Album : Noise and Flowers (Warner)
Yoo Doo Right A Murmur, Boundless to the East
Yoo Doo Right, comme la Face B du premier album des Allemands de CAN, Monster Movie (1969). À une lettre près. Le trio montréalais, flingué au kraut et aux digressions dissonantes du post-rock, a sorti mi-juin un deuxième album concentré en cinq titres longs et progressifs, balayant un large spectre de la musique estampillée à tort ou à raison “cosmique”. Des tensions larvées du très doom et métallique Feet Together, Face Up, On the Front Lawn, aux errances éthyliques de The Failure of Stiff, Tired Friends et ses accointances dream-pop, les protégés de l’écurie Mothland Records offrent une B.O au voyage interstellaire de James-Webb en même temps qu’ils donnent à penser l’immensité de l’univers.
Album : A Murmur, Boundless to the East (Mothland Records)
Cosmic Analog Ensemble Expo Botanica
“Je voudrais qu’on arrête de dire de moi que je suis un type prolifique”, nous confiait récemment Ty Segall.
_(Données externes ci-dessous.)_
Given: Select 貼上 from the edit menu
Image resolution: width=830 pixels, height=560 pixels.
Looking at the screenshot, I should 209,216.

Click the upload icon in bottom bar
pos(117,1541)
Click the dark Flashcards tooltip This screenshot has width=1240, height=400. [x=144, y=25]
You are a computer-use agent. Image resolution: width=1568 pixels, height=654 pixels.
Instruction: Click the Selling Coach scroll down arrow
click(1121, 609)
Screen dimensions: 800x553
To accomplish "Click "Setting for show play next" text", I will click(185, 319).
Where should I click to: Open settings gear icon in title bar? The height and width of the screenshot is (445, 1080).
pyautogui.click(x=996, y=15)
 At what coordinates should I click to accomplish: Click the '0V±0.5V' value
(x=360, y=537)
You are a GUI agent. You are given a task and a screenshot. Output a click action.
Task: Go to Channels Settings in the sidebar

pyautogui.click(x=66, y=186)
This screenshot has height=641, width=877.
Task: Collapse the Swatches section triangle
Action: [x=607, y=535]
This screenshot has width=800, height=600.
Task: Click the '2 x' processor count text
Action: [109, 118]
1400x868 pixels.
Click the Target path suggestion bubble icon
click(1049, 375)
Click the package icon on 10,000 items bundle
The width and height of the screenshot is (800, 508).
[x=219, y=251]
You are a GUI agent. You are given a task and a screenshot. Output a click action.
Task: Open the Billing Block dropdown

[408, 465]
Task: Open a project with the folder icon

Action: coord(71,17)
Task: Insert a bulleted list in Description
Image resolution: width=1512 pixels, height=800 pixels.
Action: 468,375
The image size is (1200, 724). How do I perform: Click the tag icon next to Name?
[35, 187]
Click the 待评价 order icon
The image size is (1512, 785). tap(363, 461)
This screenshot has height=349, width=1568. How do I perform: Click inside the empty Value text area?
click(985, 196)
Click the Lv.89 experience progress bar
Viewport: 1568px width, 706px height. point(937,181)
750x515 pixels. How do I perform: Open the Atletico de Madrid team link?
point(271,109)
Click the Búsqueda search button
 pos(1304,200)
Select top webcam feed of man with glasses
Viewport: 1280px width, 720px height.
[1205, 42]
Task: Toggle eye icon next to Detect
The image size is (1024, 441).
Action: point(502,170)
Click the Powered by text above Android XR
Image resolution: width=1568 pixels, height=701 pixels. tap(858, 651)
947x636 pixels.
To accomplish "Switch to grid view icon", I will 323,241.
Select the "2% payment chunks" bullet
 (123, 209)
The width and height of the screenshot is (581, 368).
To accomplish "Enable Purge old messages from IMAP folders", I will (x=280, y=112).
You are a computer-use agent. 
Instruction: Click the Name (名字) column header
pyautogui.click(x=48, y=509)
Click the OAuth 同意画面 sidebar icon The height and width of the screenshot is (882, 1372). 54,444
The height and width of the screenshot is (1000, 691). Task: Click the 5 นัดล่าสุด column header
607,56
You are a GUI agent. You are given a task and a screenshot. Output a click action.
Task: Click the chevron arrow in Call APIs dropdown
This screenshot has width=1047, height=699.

Le kid de Laguna Beach a beau sortir beaucoup de disques, il n’arrive pas à la cheville du multi-instrumentiste qui se cache derrière le pseudonyme Cosmic Analog Ensemble (et d’autres encore), Charif Megarbane. L’homme-orchestre, qui se rêvait en François de Roubaix (toute ressemblance avec la bande originale du film avec Louis de Funès, composé par le musicien-plongeur, est fortuite), a publié depuis plus de quinze ans une grosse centaine d’albums, dans ce qui ressemble fort à la quête d’un monde englouti : jerk électroniques, breakbeat, funk oriental, pop psychédélique, les miniatures de Megarbane ratissent un large pan des musiques d’illustration seventies et suscitent à coup sûr l’émoi de l’auditeur·trice.
Dernier volet d’une trilogie débutée avec l’album Les sourdes oreilles (2017) et poursuivi avec Une vie sans détour (2018) l’année d’après, Expo Botanica, sorti cette année, est ce genre de cabinet des curiosités plus foutraque que ces deux susmentionnés, où le giallo se fait comédie burlesque et où la légèreté apparente des thèmes, qui semblent se tisser en direct (merveilleuse errance balearic que cette Ohms & Watts), peut faire basculer un esprit saint dans une coriace torpeur mélancolique. Plus qu’une musique de carte postale, une musique de jet-lag, à l’usage de celleux qui s’envoient seul·es des old-fashioned au bar de l’hôtel. Et il y a bien plus à découvrir.